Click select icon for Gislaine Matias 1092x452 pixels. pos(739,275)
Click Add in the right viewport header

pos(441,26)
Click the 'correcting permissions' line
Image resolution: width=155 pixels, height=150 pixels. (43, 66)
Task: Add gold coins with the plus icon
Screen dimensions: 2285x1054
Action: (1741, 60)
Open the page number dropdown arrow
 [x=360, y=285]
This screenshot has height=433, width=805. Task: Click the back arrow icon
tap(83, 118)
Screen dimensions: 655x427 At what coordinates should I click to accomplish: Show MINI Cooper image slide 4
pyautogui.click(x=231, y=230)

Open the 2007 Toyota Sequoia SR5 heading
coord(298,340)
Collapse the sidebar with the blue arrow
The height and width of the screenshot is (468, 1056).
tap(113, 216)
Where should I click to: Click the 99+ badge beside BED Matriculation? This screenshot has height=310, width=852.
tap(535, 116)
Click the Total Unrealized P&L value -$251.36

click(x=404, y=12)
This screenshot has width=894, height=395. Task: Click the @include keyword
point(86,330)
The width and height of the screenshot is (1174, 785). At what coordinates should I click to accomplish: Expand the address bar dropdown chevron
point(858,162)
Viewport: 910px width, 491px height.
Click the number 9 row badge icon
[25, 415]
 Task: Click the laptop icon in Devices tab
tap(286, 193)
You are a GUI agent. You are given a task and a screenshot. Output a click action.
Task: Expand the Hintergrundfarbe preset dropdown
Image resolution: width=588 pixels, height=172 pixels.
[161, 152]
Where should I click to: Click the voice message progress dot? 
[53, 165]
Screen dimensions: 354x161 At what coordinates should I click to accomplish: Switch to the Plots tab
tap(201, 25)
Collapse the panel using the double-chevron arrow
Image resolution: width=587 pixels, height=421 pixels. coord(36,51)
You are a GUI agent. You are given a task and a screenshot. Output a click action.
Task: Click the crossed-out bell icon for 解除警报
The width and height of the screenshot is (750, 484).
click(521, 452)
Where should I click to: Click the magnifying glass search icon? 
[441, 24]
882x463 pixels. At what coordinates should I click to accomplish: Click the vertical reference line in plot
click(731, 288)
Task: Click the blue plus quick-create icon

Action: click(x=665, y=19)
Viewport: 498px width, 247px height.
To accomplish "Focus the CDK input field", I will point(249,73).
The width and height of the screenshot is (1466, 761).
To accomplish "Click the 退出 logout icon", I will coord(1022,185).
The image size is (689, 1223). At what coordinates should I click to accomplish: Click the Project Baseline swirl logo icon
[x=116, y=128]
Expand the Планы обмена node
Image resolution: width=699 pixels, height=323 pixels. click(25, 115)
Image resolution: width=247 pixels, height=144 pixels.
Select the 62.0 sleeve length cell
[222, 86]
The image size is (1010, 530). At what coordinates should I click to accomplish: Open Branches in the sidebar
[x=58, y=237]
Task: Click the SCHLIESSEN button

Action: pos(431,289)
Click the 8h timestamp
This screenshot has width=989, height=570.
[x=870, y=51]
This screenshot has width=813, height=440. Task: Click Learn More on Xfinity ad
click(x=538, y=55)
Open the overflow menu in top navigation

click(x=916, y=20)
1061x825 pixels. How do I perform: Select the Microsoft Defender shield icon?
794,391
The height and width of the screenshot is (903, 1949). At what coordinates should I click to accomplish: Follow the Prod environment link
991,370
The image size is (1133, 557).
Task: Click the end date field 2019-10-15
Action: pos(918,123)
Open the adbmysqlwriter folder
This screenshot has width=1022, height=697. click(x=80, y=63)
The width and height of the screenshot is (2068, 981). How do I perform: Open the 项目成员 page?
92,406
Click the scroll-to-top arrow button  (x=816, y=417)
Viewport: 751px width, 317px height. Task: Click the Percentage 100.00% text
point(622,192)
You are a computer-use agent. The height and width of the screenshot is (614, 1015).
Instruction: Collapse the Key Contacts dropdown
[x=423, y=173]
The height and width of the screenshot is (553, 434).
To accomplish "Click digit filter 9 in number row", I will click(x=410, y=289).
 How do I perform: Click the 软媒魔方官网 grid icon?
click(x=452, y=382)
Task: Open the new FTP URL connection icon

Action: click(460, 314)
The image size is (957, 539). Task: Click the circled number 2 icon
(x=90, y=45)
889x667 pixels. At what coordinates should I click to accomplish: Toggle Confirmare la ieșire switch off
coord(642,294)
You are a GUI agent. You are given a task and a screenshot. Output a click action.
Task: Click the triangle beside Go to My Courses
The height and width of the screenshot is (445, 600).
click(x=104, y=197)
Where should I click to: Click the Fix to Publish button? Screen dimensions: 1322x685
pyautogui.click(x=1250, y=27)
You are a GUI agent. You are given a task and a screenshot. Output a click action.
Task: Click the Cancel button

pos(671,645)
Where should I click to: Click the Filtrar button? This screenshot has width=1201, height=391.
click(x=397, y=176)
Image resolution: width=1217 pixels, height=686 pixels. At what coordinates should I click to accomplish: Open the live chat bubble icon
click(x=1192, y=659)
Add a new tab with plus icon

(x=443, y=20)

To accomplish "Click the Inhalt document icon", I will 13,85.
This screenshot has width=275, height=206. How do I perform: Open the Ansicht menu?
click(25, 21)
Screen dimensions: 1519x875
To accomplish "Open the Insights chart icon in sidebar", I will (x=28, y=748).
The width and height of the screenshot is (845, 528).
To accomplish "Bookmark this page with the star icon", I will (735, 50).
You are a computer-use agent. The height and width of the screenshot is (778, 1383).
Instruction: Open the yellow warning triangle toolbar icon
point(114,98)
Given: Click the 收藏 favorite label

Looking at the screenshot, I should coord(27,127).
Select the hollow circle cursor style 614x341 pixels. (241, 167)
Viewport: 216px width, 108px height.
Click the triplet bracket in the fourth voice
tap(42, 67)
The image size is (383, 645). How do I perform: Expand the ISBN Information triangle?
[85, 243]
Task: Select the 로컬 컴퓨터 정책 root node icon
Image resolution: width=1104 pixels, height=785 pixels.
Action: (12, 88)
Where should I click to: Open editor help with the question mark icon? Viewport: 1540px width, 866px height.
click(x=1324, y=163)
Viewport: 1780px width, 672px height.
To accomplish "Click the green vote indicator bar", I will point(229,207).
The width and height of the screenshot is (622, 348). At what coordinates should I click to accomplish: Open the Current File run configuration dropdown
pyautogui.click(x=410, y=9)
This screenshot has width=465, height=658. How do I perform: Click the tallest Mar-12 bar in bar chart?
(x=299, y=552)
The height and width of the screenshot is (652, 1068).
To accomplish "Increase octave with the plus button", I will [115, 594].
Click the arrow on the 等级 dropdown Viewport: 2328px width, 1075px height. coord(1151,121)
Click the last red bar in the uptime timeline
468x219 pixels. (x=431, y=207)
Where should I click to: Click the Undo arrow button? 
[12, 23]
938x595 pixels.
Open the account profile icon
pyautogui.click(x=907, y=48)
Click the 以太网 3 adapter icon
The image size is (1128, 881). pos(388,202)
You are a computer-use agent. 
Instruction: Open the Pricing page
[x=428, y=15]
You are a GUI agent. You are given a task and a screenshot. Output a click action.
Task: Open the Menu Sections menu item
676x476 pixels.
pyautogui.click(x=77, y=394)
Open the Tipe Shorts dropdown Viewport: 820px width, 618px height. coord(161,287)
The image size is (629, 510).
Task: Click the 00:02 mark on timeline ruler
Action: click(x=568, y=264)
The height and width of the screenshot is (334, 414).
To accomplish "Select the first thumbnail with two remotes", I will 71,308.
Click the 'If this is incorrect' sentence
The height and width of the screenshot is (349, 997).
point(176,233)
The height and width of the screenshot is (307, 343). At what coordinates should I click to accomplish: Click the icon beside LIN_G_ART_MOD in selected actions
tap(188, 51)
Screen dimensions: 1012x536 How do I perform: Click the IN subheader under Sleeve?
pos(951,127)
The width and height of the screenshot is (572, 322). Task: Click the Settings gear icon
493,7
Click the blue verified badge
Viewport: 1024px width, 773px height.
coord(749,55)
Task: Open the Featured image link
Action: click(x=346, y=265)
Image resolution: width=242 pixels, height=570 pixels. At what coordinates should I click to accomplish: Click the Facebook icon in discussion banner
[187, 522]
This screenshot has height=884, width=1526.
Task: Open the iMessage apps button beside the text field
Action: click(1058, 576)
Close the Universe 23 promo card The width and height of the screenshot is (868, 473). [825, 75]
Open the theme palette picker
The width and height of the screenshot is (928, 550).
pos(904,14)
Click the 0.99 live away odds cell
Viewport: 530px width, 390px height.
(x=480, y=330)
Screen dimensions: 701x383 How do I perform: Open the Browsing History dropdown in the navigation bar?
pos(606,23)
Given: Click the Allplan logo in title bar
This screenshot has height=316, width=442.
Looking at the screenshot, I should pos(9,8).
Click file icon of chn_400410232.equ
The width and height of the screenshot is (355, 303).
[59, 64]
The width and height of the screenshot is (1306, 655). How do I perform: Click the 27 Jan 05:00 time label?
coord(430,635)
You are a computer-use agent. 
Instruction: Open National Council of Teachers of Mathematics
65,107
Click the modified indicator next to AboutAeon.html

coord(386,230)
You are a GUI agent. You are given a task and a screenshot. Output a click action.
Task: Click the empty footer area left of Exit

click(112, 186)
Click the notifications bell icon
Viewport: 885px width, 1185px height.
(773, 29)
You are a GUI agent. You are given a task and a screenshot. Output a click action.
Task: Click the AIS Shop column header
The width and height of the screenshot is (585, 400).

(WHAT THE TASK REQUIRES)
Switch every "Viewport" to "Window" in the lines starting at the one containing "Where should I click to: Click the Fix" and ending at the one containing "I will point(229,207).", and give back only those lines with nothing else changed.

(EXERCISE RESPONSE)
Where should I click to: Click the Fix to Publish button? Screen dimensions: 1322x685
pyautogui.click(x=1250, y=27)
You are a GUI agent. You are given a task and a screenshot. Output a click action.
Task: Click the Cancel button

pos(671,645)
Where should I click to: Click the Filtrar button? This screenshot has width=1201, height=391.
click(x=397, y=176)
Image resolution: width=1217 pixels, height=686 pixels. At what coordinates should I click to accomplish: Open the live chat bubble icon
click(x=1192, y=659)
Add a new tab with plus icon

(x=443, y=20)

To accomplish "Click the Inhalt document icon", I will 13,85.
This screenshot has width=275, height=206. How do I perform: Open the Ansicht menu?
click(25, 21)
Screen dimensions: 1519x875
To accomplish "Open the Insights chart icon in sidebar", I will (x=28, y=748).
The width and height of the screenshot is (845, 528).
To accomplish "Bookmark this page with the star icon", I will (735, 50).
You are a computer-use agent. The height and width of the screenshot is (778, 1383).
Instruction: Open the yellow warning triangle toolbar icon
point(114,98)
Given: Click the 收藏 favorite label

Looking at the screenshot, I should coord(27,127).
Select the hollow circle cursor style 614x341 pixels. (241, 167)
Window: 216px width, 108px height.
Click the triplet bracket in the fourth voice
tap(42, 67)
The image size is (383, 645). How do I perform: Expand the ISBN Information triangle?
[85, 243]
Task: Select the 로컬 컴퓨터 정책 root node icon
Image resolution: width=1104 pixels, height=785 pixels.
Action: (12, 88)
Where should I click to: Open editor help with the question mark icon? Window: 1540px width, 866px height.
click(x=1324, y=163)
Window: 1780px width, 672px height.
To accomplish "Click the green vote indicator bar", I will point(229,207).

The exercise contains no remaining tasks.